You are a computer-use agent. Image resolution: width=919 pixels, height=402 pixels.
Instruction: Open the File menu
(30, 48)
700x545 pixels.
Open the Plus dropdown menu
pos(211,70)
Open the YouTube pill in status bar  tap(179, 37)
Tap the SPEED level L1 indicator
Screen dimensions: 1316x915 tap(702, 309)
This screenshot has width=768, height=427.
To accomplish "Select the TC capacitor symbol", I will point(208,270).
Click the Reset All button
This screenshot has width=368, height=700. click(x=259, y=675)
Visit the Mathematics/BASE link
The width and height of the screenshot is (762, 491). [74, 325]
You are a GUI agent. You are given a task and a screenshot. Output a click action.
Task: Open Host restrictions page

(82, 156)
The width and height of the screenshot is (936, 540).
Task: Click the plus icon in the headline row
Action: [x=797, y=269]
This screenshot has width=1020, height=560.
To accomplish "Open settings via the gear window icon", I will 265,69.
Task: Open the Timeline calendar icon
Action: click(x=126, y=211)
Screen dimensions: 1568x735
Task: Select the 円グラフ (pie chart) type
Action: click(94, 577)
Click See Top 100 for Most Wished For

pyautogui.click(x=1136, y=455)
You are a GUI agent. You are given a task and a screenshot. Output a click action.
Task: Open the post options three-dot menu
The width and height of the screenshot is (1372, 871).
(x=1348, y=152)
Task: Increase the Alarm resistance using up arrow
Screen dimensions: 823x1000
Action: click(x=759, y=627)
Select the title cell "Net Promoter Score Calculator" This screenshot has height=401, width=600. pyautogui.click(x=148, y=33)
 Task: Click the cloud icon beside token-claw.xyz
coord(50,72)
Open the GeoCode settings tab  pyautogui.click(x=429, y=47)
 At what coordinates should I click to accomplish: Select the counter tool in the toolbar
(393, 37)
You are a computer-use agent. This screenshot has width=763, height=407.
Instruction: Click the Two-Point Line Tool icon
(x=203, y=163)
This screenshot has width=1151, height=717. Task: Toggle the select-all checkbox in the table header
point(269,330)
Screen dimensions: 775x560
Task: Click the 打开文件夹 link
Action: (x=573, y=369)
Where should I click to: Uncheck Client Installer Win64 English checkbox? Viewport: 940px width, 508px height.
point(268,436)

** Action item **
The records above must be output exactly, in full.

** Answer to this problem **
You are a computer-use agent. Image resolution: width=919 pixels, height=402 pixels.
Instruction: Open the File menu
(30, 48)
700x545 pixels.
Open the Plus dropdown menu
pos(211,70)
Open the YouTube pill in status bar  tap(179, 37)
Tap the SPEED level L1 indicator
Screen dimensions: 1316x915 tap(702, 309)
This screenshot has width=768, height=427.
To accomplish "Select the TC capacitor symbol", I will point(208,270).
Click the Reset All button
This screenshot has width=368, height=700. click(x=259, y=675)
Visit the Mathematics/BASE link
The width and height of the screenshot is (762, 491). [74, 325]
You are a GUI agent. You are given a task and a screenshot. Output a click action.
Task: Open Host restrictions page

(82, 156)
The width and height of the screenshot is (936, 540).
Task: Click the plus icon in the headline row
Action: [x=797, y=269]
This screenshot has width=1020, height=560.
To accomplish "Open settings via the gear window icon", I will 265,69.
Task: Open the Timeline calendar icon
Action: click(x=126, y=211)
Screen dimensions: 1568x735
Task: Select the 円グラフ (pie chart) type
Action: click(94, 577)
Click See Top 100 for Most Wished For

pyautogui.click(x=1136, y=455)
You are a GUI agent. You are given a task and a screenshot. Output a click action.
Task: Open the post options three-dot menu
The width and height of the screenshot is (1372, 871).
(x=1348, y=152)
Task: Increase the Alarm resistance using up arrow
Screen dimensions: 823x1000
Action: click(x=759, y=627)
Select the title cell "Net Promoter Score Calculator" This screenshot has height=401, width=600. pyautogui.click(x=148, y=33)
 Task: Click the cloud icon beside token-claw.xyz
coord(50,72)
Open the GeoCode settings tab  pyautogui.click(x=429, y=47)
 At what coordinates should I click to accomplish: Select the counter tool in the toolbar
(393, 37)
You are a computer-use agent. This screenshot has width=763, height=407.
Instruction: Click the Two-Point Line Tool icon
(x=203, y=163)
This screenshot has width=1151, height=717. Task: Toggle the select-all checkbox in the table header
point(269,330)
Screen dimensions: 775x560
Task: Click the 打开文件夹 link
Action: (x=573, y=369)
Where should I click to: Uncheck Client Installer Win64 English checkbox? Viewport: 940px width, 508px height.
point(268,436)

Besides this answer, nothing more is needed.